## WHAT IS BEING ASKED
Copy the records below line for line, leaving every character unchanged.

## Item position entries
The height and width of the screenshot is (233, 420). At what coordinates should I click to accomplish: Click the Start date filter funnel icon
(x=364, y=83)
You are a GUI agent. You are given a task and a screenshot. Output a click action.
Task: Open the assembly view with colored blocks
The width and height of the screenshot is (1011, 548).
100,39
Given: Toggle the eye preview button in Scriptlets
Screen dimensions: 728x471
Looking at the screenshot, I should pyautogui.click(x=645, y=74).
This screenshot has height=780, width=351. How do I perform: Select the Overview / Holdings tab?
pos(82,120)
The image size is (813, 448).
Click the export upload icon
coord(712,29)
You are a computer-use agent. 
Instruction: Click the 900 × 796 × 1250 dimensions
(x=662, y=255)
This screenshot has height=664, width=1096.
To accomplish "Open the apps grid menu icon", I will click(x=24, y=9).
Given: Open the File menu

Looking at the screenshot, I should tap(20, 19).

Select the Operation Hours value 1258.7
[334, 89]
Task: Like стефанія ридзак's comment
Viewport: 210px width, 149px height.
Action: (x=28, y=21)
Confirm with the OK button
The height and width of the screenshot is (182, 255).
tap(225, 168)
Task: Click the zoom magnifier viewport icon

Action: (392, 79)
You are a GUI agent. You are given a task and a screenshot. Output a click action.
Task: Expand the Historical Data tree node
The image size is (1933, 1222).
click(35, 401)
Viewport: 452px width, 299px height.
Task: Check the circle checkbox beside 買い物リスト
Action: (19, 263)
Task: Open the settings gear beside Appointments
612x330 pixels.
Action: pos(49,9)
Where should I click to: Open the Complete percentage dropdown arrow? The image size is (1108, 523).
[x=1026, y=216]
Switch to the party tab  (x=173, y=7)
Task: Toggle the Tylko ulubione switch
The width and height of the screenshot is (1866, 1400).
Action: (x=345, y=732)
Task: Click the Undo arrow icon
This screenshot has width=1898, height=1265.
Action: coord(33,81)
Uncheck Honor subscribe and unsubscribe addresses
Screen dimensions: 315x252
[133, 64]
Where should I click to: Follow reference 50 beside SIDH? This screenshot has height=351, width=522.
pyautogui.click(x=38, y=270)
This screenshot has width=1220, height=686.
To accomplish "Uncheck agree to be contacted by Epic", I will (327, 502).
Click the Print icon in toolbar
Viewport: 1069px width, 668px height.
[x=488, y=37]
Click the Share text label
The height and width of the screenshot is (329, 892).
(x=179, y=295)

## THE COMPLETED TASK
The height and width of the screenshot is (233, 420). At what coordinates should I click to accomplish: Click the Start date filter funnel icon
(x=364, y=83)
You are a GUI agent. You are given a task and a screenshot. Output a click action.
Task: Open the assembly view with colored blocks
The width and height of the screenshot is (1011, 548).
100,39
Given: Toggle the eye preview button in Scriptlets
Screen dimensions: 728x471
Looking at the screenshot, I should pyautogui.click(x=645, y=74).
This screenshot has height=780, width=351. How do I perform: Select the Overview / Holdings tab?
pos(82,120)
The image size is (813, 448).
Click the export upload icon
coord(712,29)
You are a computer-use agent. 
Instruction: Click the 900 × 796 × 1250 dimensions
(x=662, y=255)
This screenshot has height=664, width=1096.
To accomplish "Open the apps grid menu icon", I will click(x=24, y=9).
Given: Open the File menu

Looking at the screenshot, I should tap(20, 19).

Select the Operation Hours value 1258.7
[334, 89]
Task: Like стефанія ридзак's comment
Viewport: 210px width, 149px height.
Action: (x=28, y=21)
Confirm with the OK button
The height and width of the screenshot is (182, 255).
tap(225, 168)
Task: Click the zoom magnifier viewport icon

Action: (392, 79)
You are a GUI agent. You are given a task and a screenshot. Output a click action.
Task: Expand the Historical Data tree node
The image size is (1933, 1222).
click(35, 401)
Viewport: 452px width, 299px height.
Task: Check the circle checkbox beside 買い物リスト
Action: (19, 263)
Task: Open the settings gear beside Appointments
612x330 pixels.
Action: pos(49,9)
Where should I click to: Open the Complete percentage dropdown arrow? The image size is (1108, 523).
[x=1026, y=216]
Switch to the party tab  (x=173, y=7)
Task: Toggle the Tylko ulubione switch
The width and height of the screenshot is (1866, 1400).
Action: (x=345, y=732)
Task: Click the Undo arrow icon
This screenshot has width=1898, height=1265.
Action: coord(33,81)
Uncheck Honor subscribe and unsubscribe addresses
Screen dimensions: 315x252
[133, 64]
Where should I click to: Follow reference 50 beside SIDH? This screenshot has height=351, width=522.
pyautogui.click(x=38, y=270)
This screenshot has width=1220, height=686.
To accomplish "Uncheck agree to be contacted by Epic", I will (327, 502).
Click the Print icon in toolbar
Viewport: 1069px width, 668px height.
[x=488, y=37]
Click the Share text label
The height and width of the screenshot is (329, 892).
(x=179, y=295)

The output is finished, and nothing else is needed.